A day later, the general secretary of the Congress of South African Trade Unions (Cosatu), Zwelinzima Vavi, voiced ”frustration” over speeches by government ministers which, he said, ignored agreements on basic social, political and economic strategies reached at the alliance summit in April.
Urging workers to remain prepared for Cosatu’s planned general strike in October, Vavi demanded ”an end to privatisation, which raises the cost of basic services to the poor and weakens the democratic state” and the redirection of state economic policies to create jobs.
The alliance summit patched together a shaky unity on the strength of a joint programme of action that Vavi said had gone nowhere.

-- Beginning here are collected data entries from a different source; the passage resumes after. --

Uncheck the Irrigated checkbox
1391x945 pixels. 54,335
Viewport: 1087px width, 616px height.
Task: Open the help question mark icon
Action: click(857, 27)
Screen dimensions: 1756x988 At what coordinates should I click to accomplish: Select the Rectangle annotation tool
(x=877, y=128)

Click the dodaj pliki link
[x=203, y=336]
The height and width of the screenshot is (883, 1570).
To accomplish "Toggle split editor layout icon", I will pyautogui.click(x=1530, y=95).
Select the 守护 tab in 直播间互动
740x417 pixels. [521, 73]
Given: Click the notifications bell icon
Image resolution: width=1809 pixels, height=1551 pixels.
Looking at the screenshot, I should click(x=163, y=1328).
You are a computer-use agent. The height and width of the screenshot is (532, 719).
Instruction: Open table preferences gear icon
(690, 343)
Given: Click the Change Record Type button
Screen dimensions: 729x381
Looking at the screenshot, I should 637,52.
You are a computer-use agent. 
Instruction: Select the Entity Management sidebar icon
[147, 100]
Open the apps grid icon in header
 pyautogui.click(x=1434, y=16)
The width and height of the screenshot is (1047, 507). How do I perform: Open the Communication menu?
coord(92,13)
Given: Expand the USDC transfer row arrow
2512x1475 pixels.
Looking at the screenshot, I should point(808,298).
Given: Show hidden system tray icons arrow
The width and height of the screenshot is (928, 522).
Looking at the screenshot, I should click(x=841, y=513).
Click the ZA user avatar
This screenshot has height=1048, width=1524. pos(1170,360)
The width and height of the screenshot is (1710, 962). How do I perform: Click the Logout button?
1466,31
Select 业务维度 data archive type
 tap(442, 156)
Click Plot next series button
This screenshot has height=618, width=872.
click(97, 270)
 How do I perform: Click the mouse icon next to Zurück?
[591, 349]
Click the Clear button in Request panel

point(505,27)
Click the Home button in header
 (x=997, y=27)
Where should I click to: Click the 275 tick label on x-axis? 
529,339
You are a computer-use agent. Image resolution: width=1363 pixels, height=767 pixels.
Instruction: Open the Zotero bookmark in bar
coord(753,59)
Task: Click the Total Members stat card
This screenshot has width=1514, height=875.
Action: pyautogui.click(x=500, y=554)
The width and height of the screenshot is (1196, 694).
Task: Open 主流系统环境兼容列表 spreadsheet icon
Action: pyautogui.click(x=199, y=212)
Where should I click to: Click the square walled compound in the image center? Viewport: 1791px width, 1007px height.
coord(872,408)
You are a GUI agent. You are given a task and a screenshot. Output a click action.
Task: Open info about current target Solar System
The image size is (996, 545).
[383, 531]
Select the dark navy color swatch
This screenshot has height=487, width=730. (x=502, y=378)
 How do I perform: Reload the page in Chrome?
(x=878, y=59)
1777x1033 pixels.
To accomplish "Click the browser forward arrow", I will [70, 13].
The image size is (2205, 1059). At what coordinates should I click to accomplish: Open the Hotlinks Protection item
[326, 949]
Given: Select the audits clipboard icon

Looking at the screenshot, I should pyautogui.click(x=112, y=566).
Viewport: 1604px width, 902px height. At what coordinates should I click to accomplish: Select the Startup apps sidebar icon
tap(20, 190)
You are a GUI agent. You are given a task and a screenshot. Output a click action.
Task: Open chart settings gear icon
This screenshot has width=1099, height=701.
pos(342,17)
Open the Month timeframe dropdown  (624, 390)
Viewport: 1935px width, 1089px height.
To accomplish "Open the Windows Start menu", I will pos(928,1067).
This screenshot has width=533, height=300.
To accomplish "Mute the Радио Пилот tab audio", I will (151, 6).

”The circumstances have made it impossible for the federation to twist government’s arm on economic policies — hence the October strike,” he said, complaining of lack of commitment and capacity in the alliance to advance summit agreements.
Radebe, African National Congress head of policy, was among the ANC leaders who released the party’s discussion documents for its September national policy conference.
He said there was no shift in the government’s policies and plans to forge ahead with the restructuring of state assets.
A central focus of the ANC documents is an acknowledgement that black empowerment has been perceived as too narrowly focused on ”supporting black capital”. They confirm the Black Empowerment Commission’s call to the party’s economic transformation committee last year that empowerment must be broad-based.
The ANC insists that ”ensuring levels of ownership and control of the commanding heights of the economy” should form part of a national empowerment strategy. However, it must also include ”such broad-based redistributive strategies as land reform, reprioritisation of government services and job creation”.
The ANC gives a leftist spin to its definition of a developmental state, as using its ”resources to ensure the progressive redistribution of wealth in the interest of the poor and disadvantaged”.
It also asks how much state assets have been restructured for development that ”favours disadvantaged sectors of society and … that benefits workers, black entrepreneurs and society in general”, and acknowledges the negative impact of slow growth and industrial restructuring on workers.
However, it argues that growth and development require capital investment, which resides ”primarily in private hands. A developmental state has to define and regulate its interaction with private capital” for mutual benefit.
A paper entitled The Balance of Forces urges leaders who are communists or Cosatu members to educate ”workers about twists and turns in the practical conduct of struggle”.
The documents note the ”serious lack of cohesion” in the alliance, and that the relationship has ”often been marked more by conflict than by cooperation over the last few years”.
The South African Communist Party was trying to rebuild itself and define its approach after 40 years of illegality and the collapse of socialism, while. Cosatu faced changes in the organisation of production and work, and the impact of the restructuring of the economy and state on its members.
Interestingly, the ANC sticks up for its alliance partners in battles against the ”right” and ”ultra-left”. One document says the ANC has failed to engage civil society, often leaving Costau and the SACP ”to fight battles within a range of civil society forums to hold at bay anti-ANC and anti-statist sentiments”.
The ANC notes the emergence of issue-based organisations like the Treatment Action Campaign, Jubilee 2000, the Basic Income Grant Coalition and Soweto Electricity Crisis Committee. These mobilised around real grievances but tended to do so in opposition to the government and the ANC ”because of subjective weaknesses on our side or because we have left a vacuum”.